▶ [Task requirements]
Start at the line in the entries below that contains "Click the FABRIC 1 white color swatch", stop at the line that contains "Given: Click Severn in Scenario 2 row", and output exactly the lines in that span, both ends included.

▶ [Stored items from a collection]
━━━━━━━━━━

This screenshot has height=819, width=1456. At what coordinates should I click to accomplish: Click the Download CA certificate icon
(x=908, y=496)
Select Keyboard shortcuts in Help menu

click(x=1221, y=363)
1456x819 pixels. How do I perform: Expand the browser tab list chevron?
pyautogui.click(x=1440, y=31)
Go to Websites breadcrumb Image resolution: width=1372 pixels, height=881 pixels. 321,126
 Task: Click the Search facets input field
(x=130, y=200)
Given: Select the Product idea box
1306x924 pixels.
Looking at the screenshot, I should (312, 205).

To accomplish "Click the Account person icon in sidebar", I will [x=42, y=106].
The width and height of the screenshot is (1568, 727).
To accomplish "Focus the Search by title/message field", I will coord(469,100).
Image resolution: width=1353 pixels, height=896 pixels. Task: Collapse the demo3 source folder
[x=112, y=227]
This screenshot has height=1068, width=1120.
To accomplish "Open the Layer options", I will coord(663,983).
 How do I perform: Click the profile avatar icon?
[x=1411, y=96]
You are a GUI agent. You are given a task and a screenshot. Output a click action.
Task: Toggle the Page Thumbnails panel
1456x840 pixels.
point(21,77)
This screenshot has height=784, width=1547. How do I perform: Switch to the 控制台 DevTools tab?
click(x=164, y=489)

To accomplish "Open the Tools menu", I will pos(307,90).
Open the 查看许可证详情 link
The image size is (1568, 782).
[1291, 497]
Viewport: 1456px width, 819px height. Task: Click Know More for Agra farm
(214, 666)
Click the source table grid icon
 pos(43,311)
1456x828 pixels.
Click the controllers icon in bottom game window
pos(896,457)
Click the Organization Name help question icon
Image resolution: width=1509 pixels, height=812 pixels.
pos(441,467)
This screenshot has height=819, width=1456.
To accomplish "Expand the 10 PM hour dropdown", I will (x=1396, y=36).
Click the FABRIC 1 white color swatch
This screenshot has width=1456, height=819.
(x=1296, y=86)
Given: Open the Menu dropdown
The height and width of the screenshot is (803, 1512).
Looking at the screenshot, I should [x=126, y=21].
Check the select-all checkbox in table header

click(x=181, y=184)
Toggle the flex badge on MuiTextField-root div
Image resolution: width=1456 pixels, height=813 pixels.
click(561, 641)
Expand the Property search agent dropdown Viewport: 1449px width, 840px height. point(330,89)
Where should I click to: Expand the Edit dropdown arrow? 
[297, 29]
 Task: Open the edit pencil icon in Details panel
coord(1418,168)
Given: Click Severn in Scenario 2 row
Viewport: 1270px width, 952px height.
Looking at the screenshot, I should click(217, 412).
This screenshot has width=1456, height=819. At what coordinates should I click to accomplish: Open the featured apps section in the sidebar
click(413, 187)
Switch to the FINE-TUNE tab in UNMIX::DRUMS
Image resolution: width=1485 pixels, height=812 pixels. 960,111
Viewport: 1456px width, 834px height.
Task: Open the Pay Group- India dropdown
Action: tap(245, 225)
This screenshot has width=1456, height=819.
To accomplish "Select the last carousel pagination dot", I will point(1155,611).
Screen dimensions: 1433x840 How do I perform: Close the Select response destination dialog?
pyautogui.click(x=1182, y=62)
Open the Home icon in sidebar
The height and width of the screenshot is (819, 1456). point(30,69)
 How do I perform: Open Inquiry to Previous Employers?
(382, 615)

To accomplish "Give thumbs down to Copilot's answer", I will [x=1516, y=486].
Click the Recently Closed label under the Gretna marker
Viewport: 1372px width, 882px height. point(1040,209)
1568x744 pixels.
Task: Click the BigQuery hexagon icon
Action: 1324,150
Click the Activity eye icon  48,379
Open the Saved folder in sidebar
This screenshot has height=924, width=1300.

━━━━━━━━━━

▶ [Response box]
Click the FABRIC 1 white color swatch
This screenshot has width=1456, height=819.
(x=1296, y=86)
Given: Open the Menu dropdown
The height and width of the screenshot is (803, 1512).
Looking at the screenshot, I should [x=126, y=21].
Check the select-all checkbox in table header

click(x=181, y=184)
Toggle the flex badge on MuiTextField-root div
Image resolution: width=1456 pixels, height=813 pixels.
click(561, 641)
Expand the Property search agent dropdown Viewport: 1449px width, 840px height. point(330,89)
Where should I click to: Expand the Edit dropdown arrow? 
[297, 29]
 Task: Open the edit pencil icon in Details panel
coord(1418,168)
Given: Click Severn in Scenario 2 row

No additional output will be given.